Cardiac complications:
Acute atrial fibrillation
Myocardial infarction
Heart failure
Diaphragmatic herniation
Radiotherapy:
Radiotherapy is a very effective treatment modality in squamous cell carcinoma but adenocarcinoma is thought to be radio resistant. Studies are available, where radiotherapy found to be curative for squamous cell carcinoma but recurrence of the disease was high after radiotherapy and main disadvantage of radical radiotherapy was development of fibrous structures in about half of treated patients. The main contraindication of radiotherapy includes tracheoesophageal fistula and large size tumor (9cm). Radiotherapy is also used in combination with surgery to prevent local recurrence of the disease. It is also used as palliative treatment in advanced carcinoma to relieve dysphagia
.
Chemotherapy:
Various chemotherapeutic agents are available but their role is limited.
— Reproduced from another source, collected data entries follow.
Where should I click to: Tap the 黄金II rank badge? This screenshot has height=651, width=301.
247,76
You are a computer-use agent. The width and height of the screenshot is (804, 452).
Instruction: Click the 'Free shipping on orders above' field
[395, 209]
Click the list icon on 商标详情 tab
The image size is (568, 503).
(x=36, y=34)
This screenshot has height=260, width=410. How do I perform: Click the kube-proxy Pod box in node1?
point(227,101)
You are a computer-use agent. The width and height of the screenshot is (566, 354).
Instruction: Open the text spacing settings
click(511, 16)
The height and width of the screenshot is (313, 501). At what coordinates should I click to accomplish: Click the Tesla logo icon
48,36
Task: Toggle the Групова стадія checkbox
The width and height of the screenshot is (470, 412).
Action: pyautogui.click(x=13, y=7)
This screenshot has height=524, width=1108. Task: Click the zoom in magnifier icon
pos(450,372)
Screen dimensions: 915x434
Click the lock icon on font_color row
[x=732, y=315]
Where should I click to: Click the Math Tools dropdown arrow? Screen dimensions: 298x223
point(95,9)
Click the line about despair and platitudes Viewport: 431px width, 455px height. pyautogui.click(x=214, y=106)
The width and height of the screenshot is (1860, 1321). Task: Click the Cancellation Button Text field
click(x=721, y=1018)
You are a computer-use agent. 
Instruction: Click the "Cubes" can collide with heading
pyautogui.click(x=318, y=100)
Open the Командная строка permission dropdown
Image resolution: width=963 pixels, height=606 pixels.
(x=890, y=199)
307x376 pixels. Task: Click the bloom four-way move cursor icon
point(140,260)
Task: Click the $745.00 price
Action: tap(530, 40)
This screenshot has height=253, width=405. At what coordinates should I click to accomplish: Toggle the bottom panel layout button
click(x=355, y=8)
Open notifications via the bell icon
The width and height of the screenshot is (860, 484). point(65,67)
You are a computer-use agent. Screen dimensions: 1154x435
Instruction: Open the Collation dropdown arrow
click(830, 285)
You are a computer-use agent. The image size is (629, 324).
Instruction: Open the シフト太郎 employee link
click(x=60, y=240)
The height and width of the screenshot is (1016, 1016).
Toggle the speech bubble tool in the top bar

It is mainly used in
combination with radiotherapy and surgery.
Commonly used anticancer drugs for esophageal cancer are Cisplatin and 5FU
Prognosis:
In general esophageal cancer has poor prognosis as most of the patients present a late stage, overall 5year survival is 15% but largely depends upon the stage of the disease.5 year survival according to the stage of disease is given below
T1:80%
T2:50%
T3:20%
T4: 07%
M1:03%
Palliative treatment:
In more than two third of the patients the esophageal carcinoma is diagnosed at the time when the limit of cure has crossed so most of the treatment is palliative (to relieve the symptoms) than curative. The main aim of palliative treatment is to relieve dysphagia. Nowadays
surgery is not performed as a palliative procedure. Following options are used to relieve the dysphagia caused by advanced esophageal
Intubations:
The tube can be passed across tumors through which food particles could pass.
Various types of tubes include souttar, Celestin, Atkinson and Procter living stone. Now the technology of intubations has improved by the development of expandable stents.
These stents are passed in collapsed form under radiological and endoscopic control. After placement these stents are expanded up to the desired diameter.
Laser therapy:
Endoscopic lasers can be used to destroy the tumor and to unblock the stents which have been encroached by the tumor. Other endoscopic methods include bipolar diathermy argon beam plasma coagulation and alcohol injection.
Radiotherapy:
Radiotherapy can be used to relieve dysphagia and to relieve bony pain caused
by metastatic deposits in the bones.